I deplore what has taken place, which is a form of censorship by blackmail. Instead of providing a ransom to get something back, Sony has had to withhold something to, hopefully, eliminate any possibility of a violent reprisal. Their data is out of their control, never to be reined back in. And our constitutional right to freedom of speech has been infringed upon by some outside entity, even if it was Sony who made the decision to shelve The Interview.

The Death of Klinghoffer at The Metropolitan Opera

The Death of Klinghoffer at The Metropolitan Opera

Watching a big corporation being hamstrung may seem pretty distant from the world of live performance, but it’s really not. The rhetoric surrounding the Metropolitan Opera’s production of The Death of Klinghoffer this fall, due to its supposedly anti-Semitic content, was marked with significant vitriol which never quite reached the level of threat, but still prompted major security measures to be put into place. Those with short memories may have already forgotten the threats against Terrence McNally’s Corpus Christi, which forced Manhattan Theatre Club to implement a range of protections from those who decried it as sacrilegious. No one found those scenarios funny, and even if protections were being taken against individuals and groups, rather than a government, even if each played in one theatre instead of 2,000, the parallels are there.

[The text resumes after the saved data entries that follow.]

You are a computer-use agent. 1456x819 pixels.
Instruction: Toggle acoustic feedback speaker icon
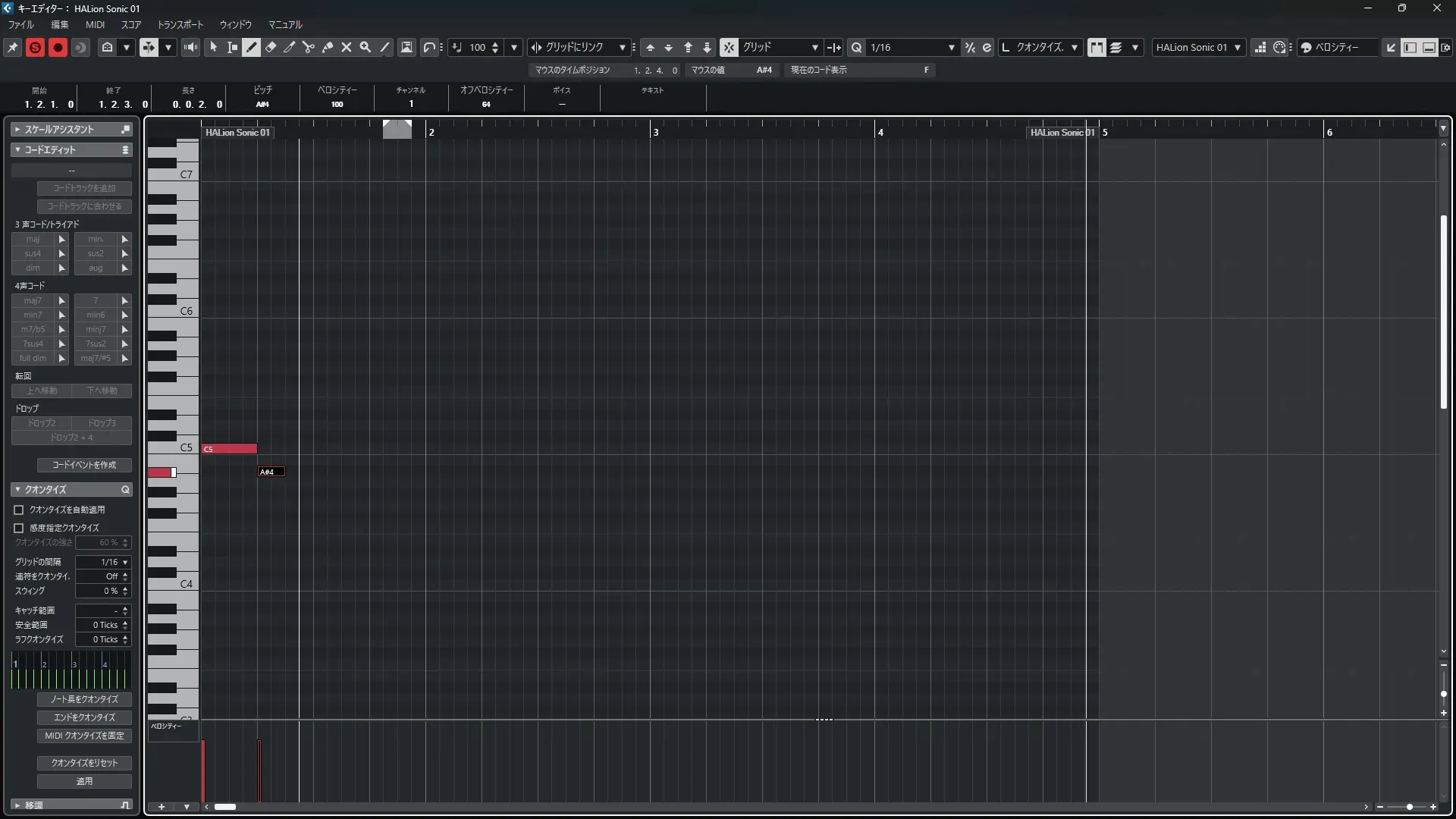(191, 47)
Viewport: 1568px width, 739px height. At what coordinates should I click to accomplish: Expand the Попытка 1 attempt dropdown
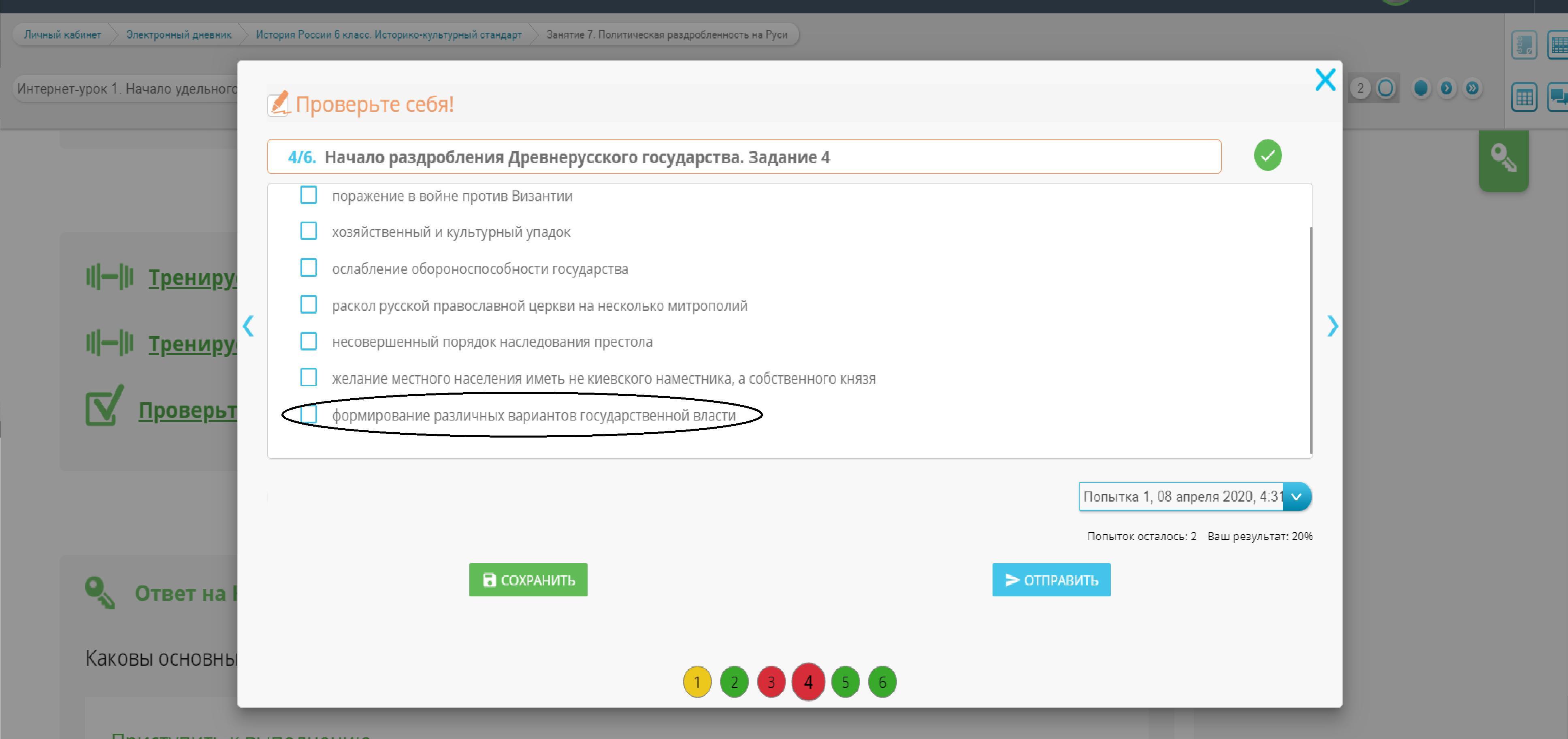[x=1296, y=497]
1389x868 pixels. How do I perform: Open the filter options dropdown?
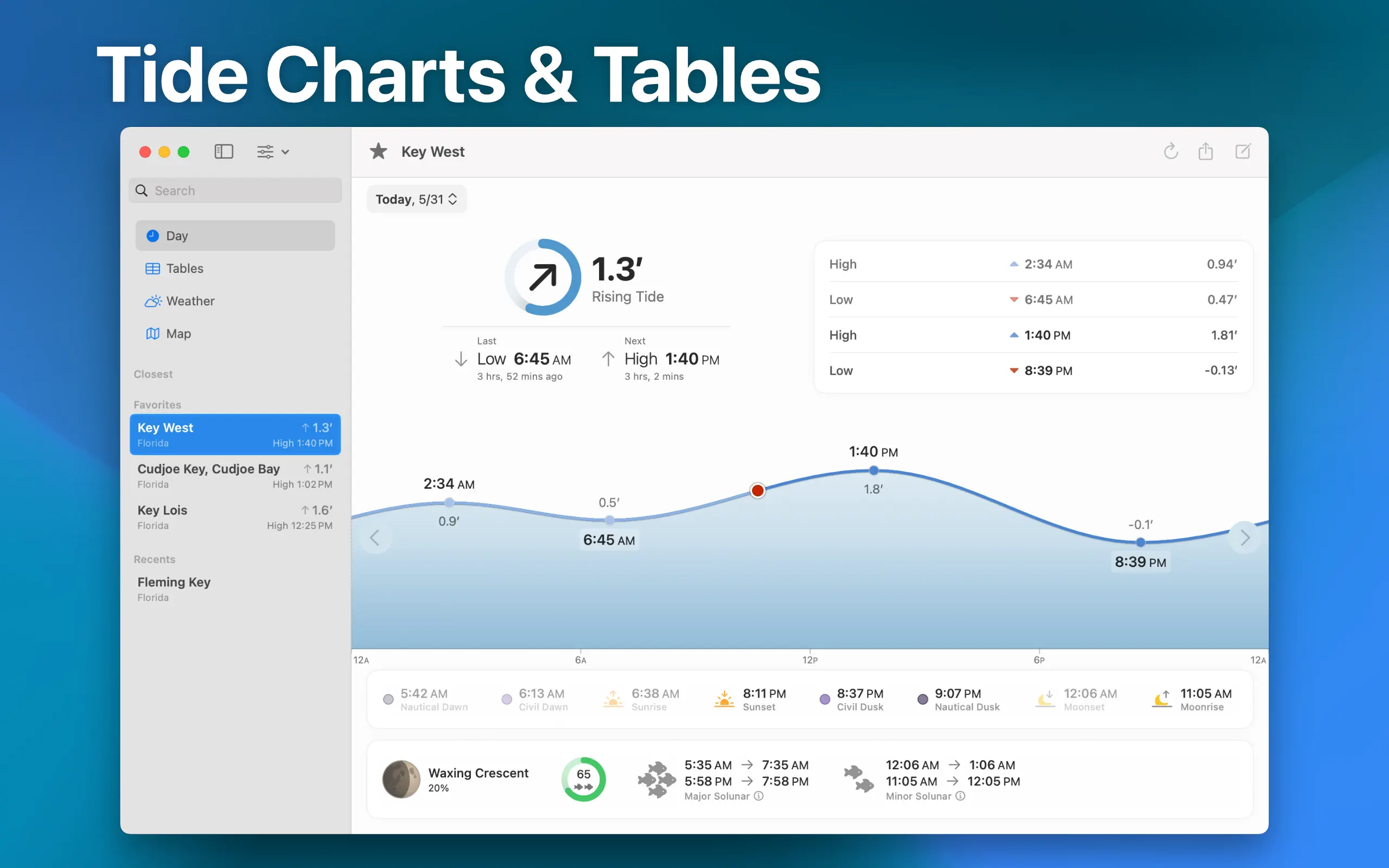point(272,151)
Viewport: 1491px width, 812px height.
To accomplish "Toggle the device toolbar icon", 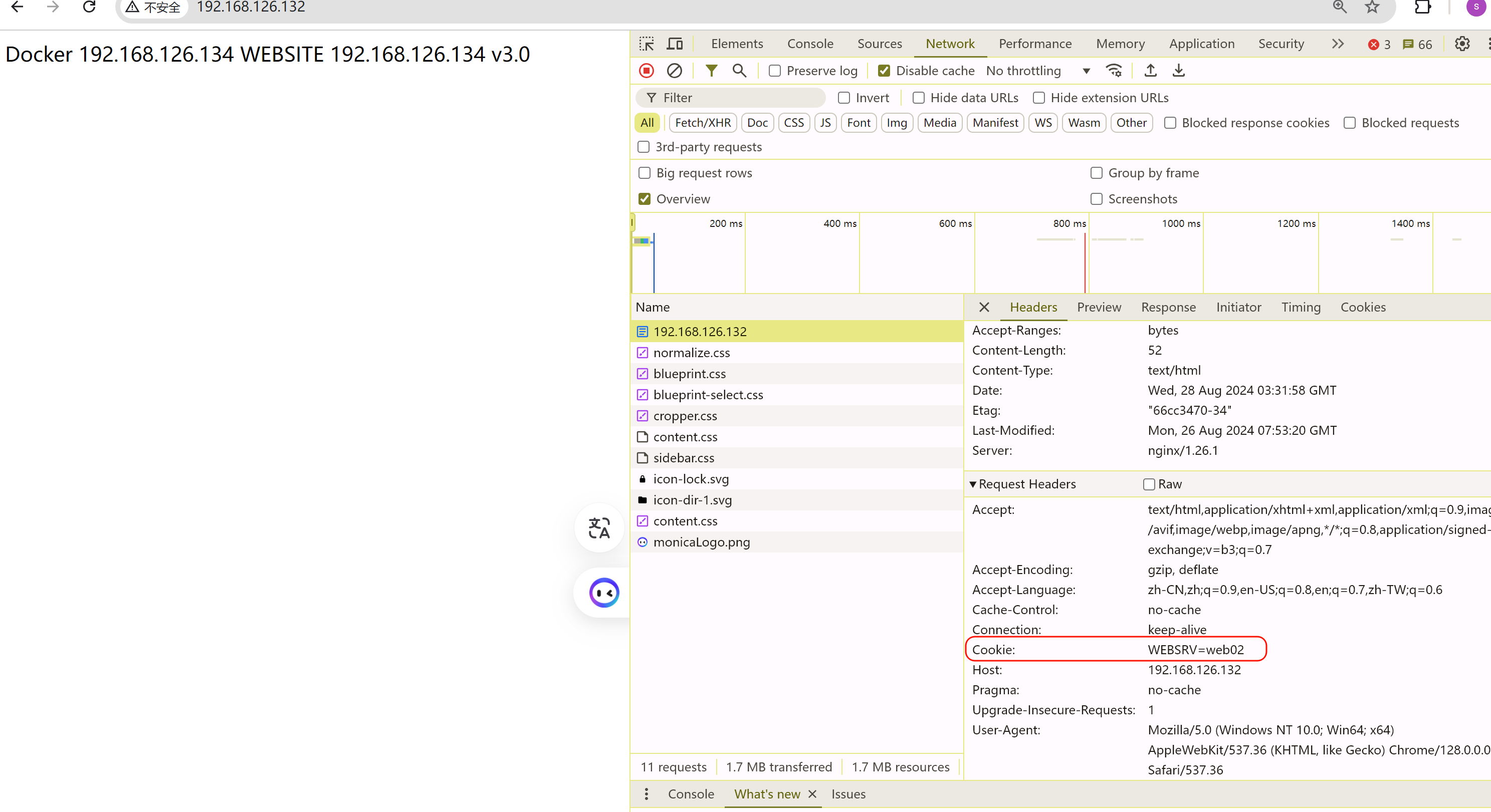I will point(675,44).
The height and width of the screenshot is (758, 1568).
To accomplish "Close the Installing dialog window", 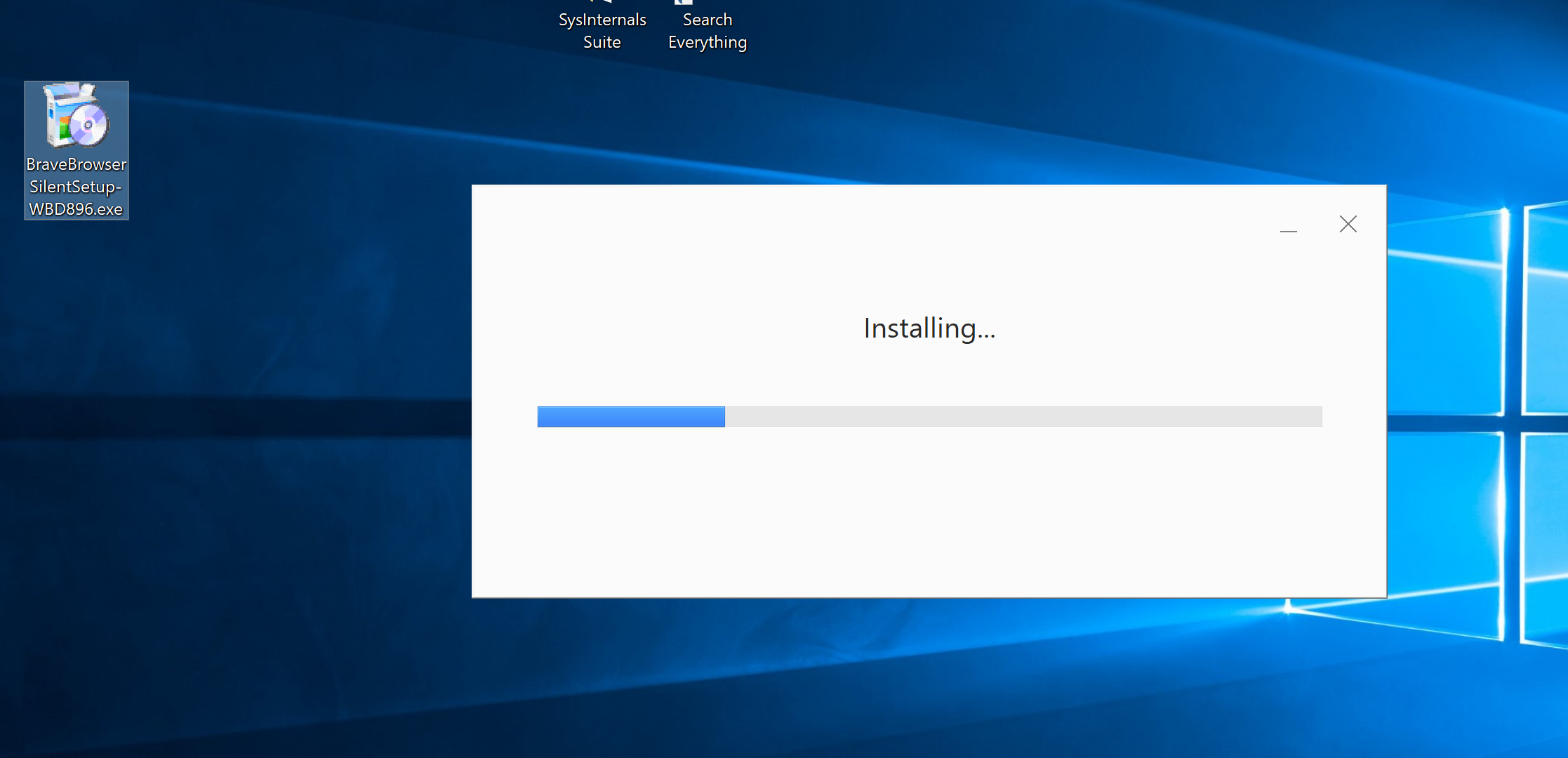I will 1348,225.
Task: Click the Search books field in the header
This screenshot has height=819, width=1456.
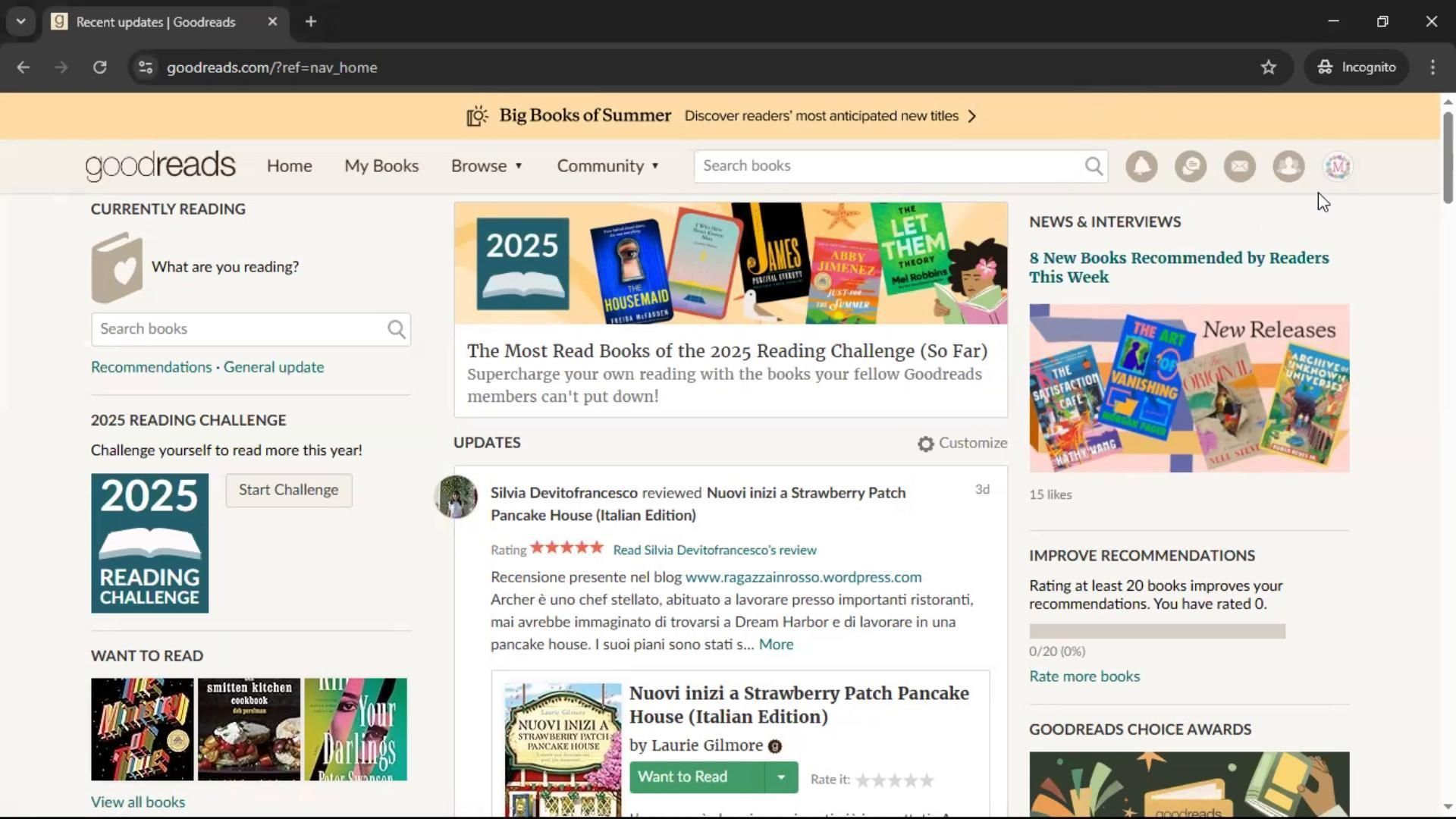Action: (x=887, y=166)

kim jong un and dennis rodman

Kim Jong-un and Dennis Rodman

As of this morning, our government is reportedly weighing its choices on how to address the North Korean actions, even as some are suggesting that it isn’t North Korea at all, or if it is, it’s North Korea in alliance with other people or governments. There are hawks already taking verbal flight to cry out for retaliation, but its worth noting that while Sony is a Japanese corporation, Japan may be more cautious than we are, since North Korea regularly fires test missiles across their airspace, and who knows what their leader might do if provoked. We may find his flirtations with Dennis Rodman hilarious, but this is a country that has been ruled with a vicious iron hand for decades, a country where citizens have virtually no rights or freedom.

The era of digital warfare has sprung into full view with the Sony hack and The Interview’s suppression. No matter who’s behind it, it has proven that through the control of computers and information, not only with armaments, free will and basic rights can be bent all too quickly. While the hack is real, perhaps the threat is an elaborate hoax. Of the latter, we may never know with 100% certainty. But the question now is how does America guarantee its right to free speech against opponents both domestic and foreign, even when that speech is as inconsequential as I imagine The Interview to be.

Update, December 18, 3:30 p.m.: for those who saw Alamo Drafthouse’s plan to screen Team America in place of The Interview as a stand against censorship, I’m afraid you’re out of luck. Paramount has withdrawn that film from release as well, despite the fact that it’s a decade old. This is how the slippery slope carries us all downhill.